A research and exhibition project
December 13, 2019–August 30, 2020
Linienstraße 139/140
10115 Berlin
Germany
Hours: Tuesday–Sunday 2–6pm,
Thursday 2–8pm
T +49 30 28449110
ifa-galerie-berlin@ifa.de
With the transdisciplinary project Untie to Tie (2017–2020), ifa Gallery Berlin invites visitors to take part in a discourse on colonial legacies, movement, migration and environment. The second phase Movement perceives diversity and plurality as essential features that make it possible to grasp the present as an ever-changing reality. The programme encourages thinking beyond colonial borders, be they mental or territorial. Movement and migration are understood as emancipatory processes that facilitate interactions between people. The exhibitions Ultrasanity and In the presence/absence of Mazen Kerbaj will close the Movement encounters with a focus on performances, sound art and theatre.
Movement #5
Ultrasanity. On Madness, Sanitation, Antipsychiatry and Resistance
Leo Asemota, Jaswant Guzder, Eva Kot’átková, Tracey Rose
Curators: Bonaventure Soh Bejeng Ndikung, Elena Agudio
2019-12-13 till 2020-02-09
Ultrasanity reconsiders—without the traps of romanticising—the notion of madness and the stigma resulting from being labelled mad. Through this project contemporary concepts and forms of cross- and trans-cultural psychoanalyses and psychiatry beyond a Western rationalization are explored. Essentially, the project demands a reconsideration of the concept of madness as ultrasanity, and asks us to reflect on the relationship between sanitation and sanity as constructs. It allows to look at the gendered, classed and racialised motors that produce and frame what is called madness and mental insanity.
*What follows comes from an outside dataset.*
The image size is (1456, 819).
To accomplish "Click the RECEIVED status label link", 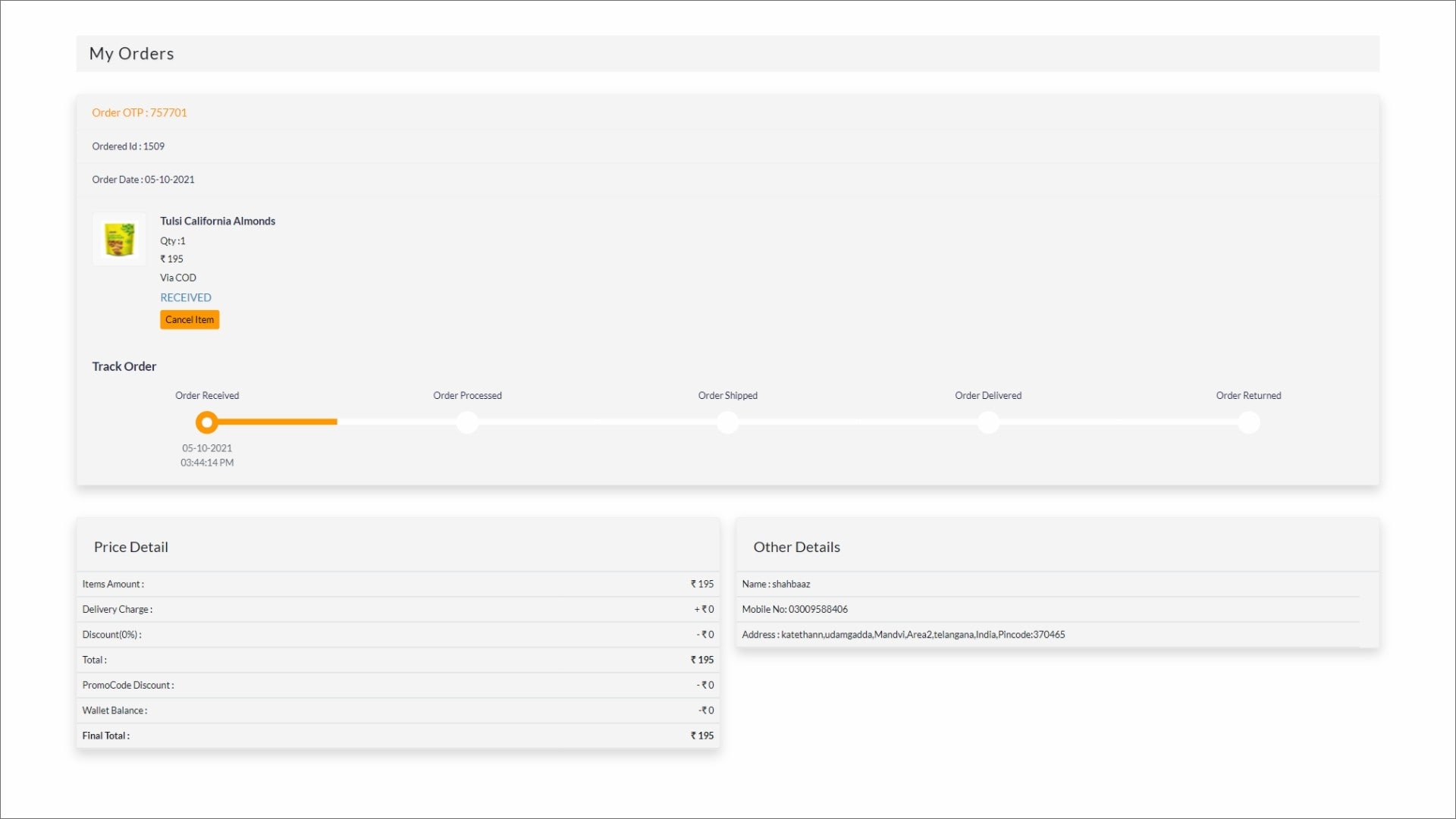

Ultrasanity is a continuation of the longterm investigation The Invention of Science. It is a collaboration of SAVVY Contemporary with ifa Gallery Berlin, Picha Lubumbashi and Gnaoua Festival. The project is funded by the TURN Fund of the German Federal Cultural Foundation (Kulturstiftung des Bundes), the Foundation of Arts Initiative and AoN_Platform for Art and Neuroscience.
Opening:
December 13, 2019, 7pm - ifa-Galerie Berlin, Linienstraße 139/140, 10115 Berlin
December 14, 2019, 7pm - SAVVY Contemporary Plantagenstraße 31, 13347 Berlin
Preview:
Movement #6
In the presence/absence of Mazen Kerbaj
Mazen Kerbaj’s art deploys two tropes that are not uncommon in underground comics: auto-biography and politics. An amalgamation of the personal and the historical. However, it extends beyond the panels of comics, it settles in space, and is performed through the political body of the artist. Mazen is not only a witness, he is an actor. This show draws parallels in time, medium, and space. The pieces are put in dialogue, where an idea hastily scribbled on a restaurant’s placemat can be seen continued or developed in a live drawing video. It is like entering a room with a legion of Kerbajs talking, drawing, arguing, and drinking together. Each one of them is the record of a particular moment and a new place; on a spectrum of sobriety; in a varying tongue; and also rendered in a different medium. Kerbaj is always on the move; movement is both a condition of his work, and its subject.
Environment #1
The final phase Environment looks on the consequences colonisation and globalisation have had for the environment and encounters local forms of resistance by those seeking to oppose land appropriation and reassert territorial rights. In 2020 the ifa Galleries in Stuttgart and Berlin will present works by international artists who deal with questions of how we can learn from indigenous communities and foster a new, more responsible relationship with the environment. These movements are striving to preserve concepts of living and ensure their survival into the future. Artists, artisans, activists, researchers and curators from South America, Asia and Africa will (re)activate traditional, handed-down knowledge, using their work to express an affective yet hugely political relationship to the environment. They address the destruction of ecosystems, and with it that of cultural identities. They are aware of the secrets of the forests, the sounds of the rivers, the healing powers of plants, the flight paths of the birds, the colours of the earth—and the power of the collective; and they are willing to share and discuss their knowledge with us.